No início das relações trabalhistas prestar um serviço era visto como uma “oportunidade”, quase um favor que o empresário “benevolente” concedia a membros das classes menos favorecidas.
Novos ciclos vieram, trabalhadores começaram a conquistar alguns direitos, até que se cristalizou a concepção de que a relação de trabalho precisava ser tutelada pelo Estado, e mais, que o cidadão trabalhador era hipossuficiente diante do poderio econômico de seus patrões. Parecia claro que o Estado precisava proteger o cidadão nas relações trabalhistas.
Nesta concepção, fundamentaram-se várias conquistas. Vieram as Declarações de Direitos Trabalhistas, Leis Trabalhistas foram Consolidadas… Mas como tudo parece realmente ser cíclico na história da humanidade, eis que o Mercado, leia-se: empresários/capitalistas, ressurge com força, navegando nas ondas do desaquecimento econômico global, defendendo que “leis ultrapassadas não podem regular as relações de trabalho do século XXI”. Já nem falam mais em emprego. Intencionalmente, usam a palavra trabalho para se referir ao tema!
Este pensamento mercantilista tem tomado força no Brasil. O Presidente do Tribunal Superior do Trabalho (TST), Íves Gandra Filho, em entrevista publicada no jornal O Globo de 28 de fevereiro de 2016, afirmou que “as negociações entre patrões e empregados devem prevalecer sobre o garantido em lei”, para delírio dos representantes dos empresários e desespero dos dirigentes das centrais sindicais.
Seria a Justiça do Trabalho “muito paternalista”, como afirmou o nobre Ministro ?
Embora seja fato inconteste que países como a Alemanha atribuem às reformas trabalhistas implantadas em 2008 o fortalecimento de suas economias, é preocupante a ideia de transferir para “a autonomia das vontades” a liberdade de “ajustar as condições de trabalho, de acordo com a conjuntura nacional, para garantir a manutenção de empregos”.
Será possível pensar que em uma relação tão desproporcional como a trabalhista, todas as “vontades” conseguiriam manter-se autônomas, sem um eficaz sistema de “freios e contrapesos” ?
Somos um povo marcado por injustiças, todas elas bancadas pela desigualdade econômica. Os reis, arrendatários, donatários, barões, fazendeiros, comerciantes, empresários sempre impuseram regras desumanas para quem desejasse lhes servir de mão de obra. O que teria mudado agora para que o Brasil-Estado passasse a defender que a Justiça deva se ausentar de tais relações tão fundamentais para a composição social do nosso País?
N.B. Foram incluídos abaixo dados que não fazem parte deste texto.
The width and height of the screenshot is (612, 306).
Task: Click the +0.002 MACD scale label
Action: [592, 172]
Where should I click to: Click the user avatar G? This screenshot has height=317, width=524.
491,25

A questão da flexibilização das leis trabalhistas é tão ampla quanto complicada. Este fenômeno iniciou-se na década de setenta com a crise do petróleo e só se fortaleceu de lá pra cá.
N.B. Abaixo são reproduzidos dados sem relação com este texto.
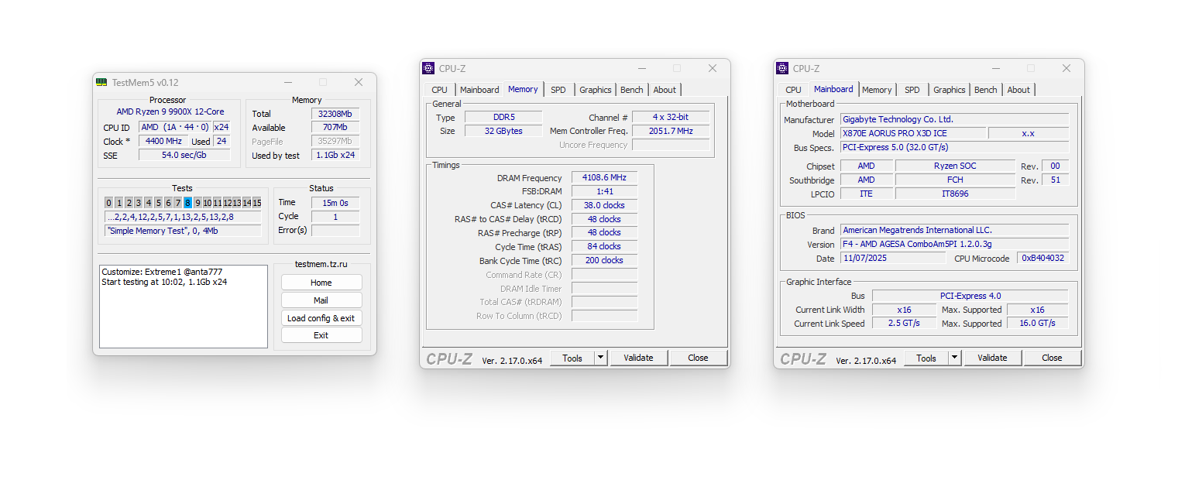
Task: Close the TestMem5 window with the X icon
Action: [x=358, y=82]

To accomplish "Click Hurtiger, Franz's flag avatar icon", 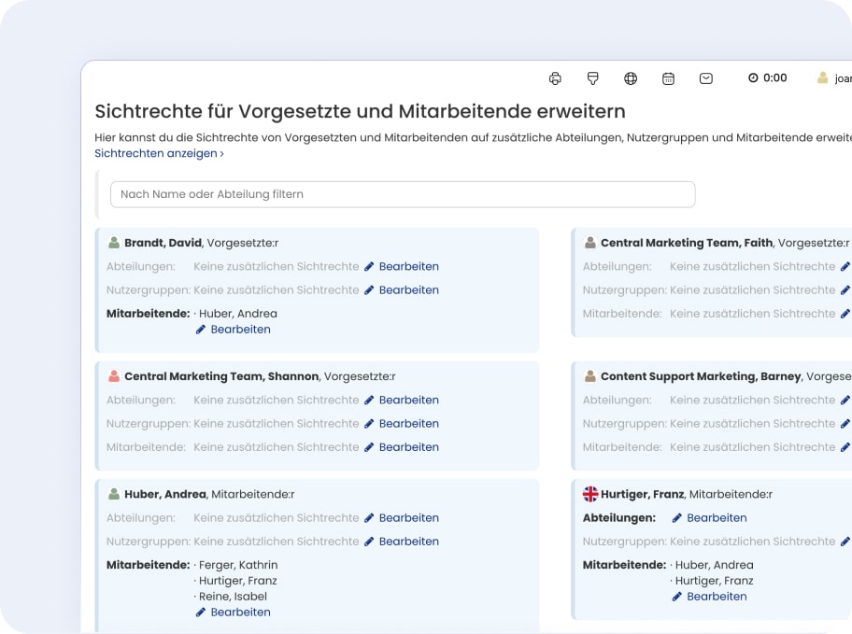I will click(590, 494).
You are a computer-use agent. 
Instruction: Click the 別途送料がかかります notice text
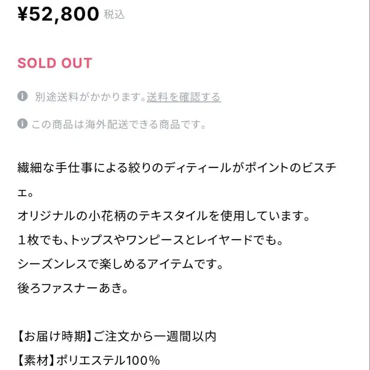coord(90,97)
No tocante ao aspecto da possibilidade de terceirização da mão de obra que tramitou na Câmara dos Deputados esta semana e seguiu para a sanção presidencial, os direitos e garantias trabalhistas individuais não parecem ter sido mitigados diretamente. A controvérsia surge na seara do funcionalismo público, que percebe nesta lei a abertura de um mercado de trabalho, até agora muito bem sectarizado, no qual só adentravam via concurso público.
Pelo Projeto de Lei aprovado, funções consideradas essenciais também poderão ser preenchidas através da contratação terceirizada de profissionais. Isto causa grande temor por parte de servidores públicos, já que deverá substituir a realização de concursos e a diminuir o patamar de salários pagos até então.
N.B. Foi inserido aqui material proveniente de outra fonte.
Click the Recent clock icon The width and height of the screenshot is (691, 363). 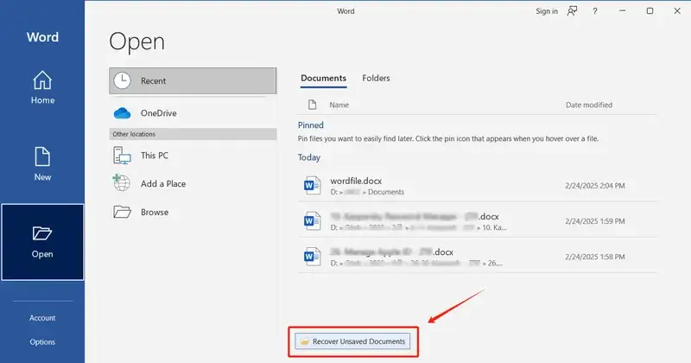point(123,80)
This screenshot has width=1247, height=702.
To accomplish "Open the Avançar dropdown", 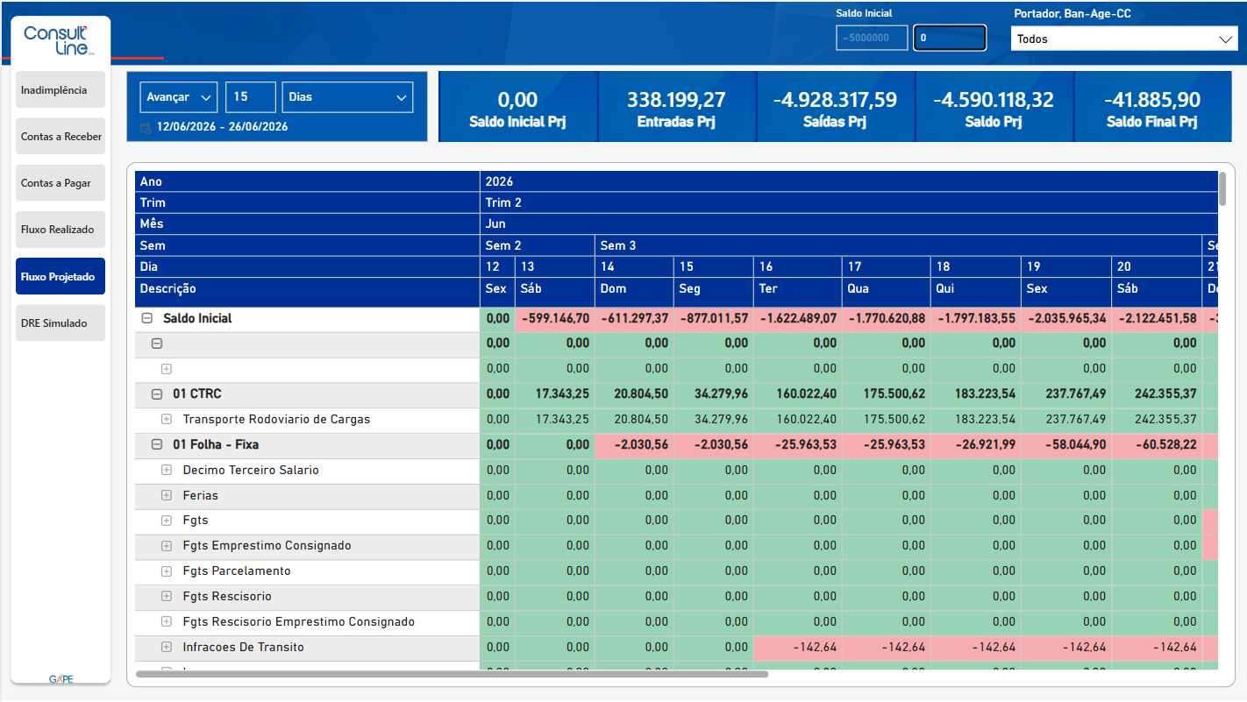I will tap(179, 97).
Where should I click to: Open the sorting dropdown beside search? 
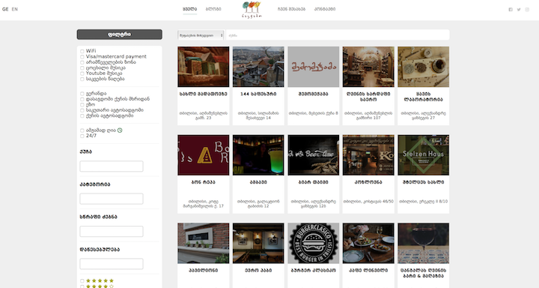pos(201,35)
Do ponto de vista da existência de algum impeditivo legal, é importante verificar que a Constituição Federal de 1988 não faz menção à expressão terceirização, não sendo possível identificar em seus dispositivos qualquer limite para as terceirizações envolvendo a natureza da atividade – meio ou fim.¹
Podemos concluir que tais critérios norteadores para as terceirizações foram estabelecidos pela Justiça do Trabalho. A Súmula 256 determinou que “ Salvo os casos de trabalho temporário e de serviço de vigilância… é ilegal a contratação de trabalhadores por empresa interposta, formando-se o vínculo empregatício diretamente com o tomador dos serviços”.
Percebendo que tal posicionamento não coadunava com a realidade das relações trabalhistas, o Tribunal Superior do Trabalho editou o Enunciado 331 afirmando: “I – A contratação de trabalhadores por empresa interposta é ilegal, formando-se o vínculo diretamente com o tomador dos serviços, salvo no caso de trabalho temporário. II – A contratação irregular de trabalhador, mediante empresa interposta, não gera vínculo de emprego com os órgãos da administração pública direta, indireta ou fundacional”
O tema é instigante e ainda produzirá muito!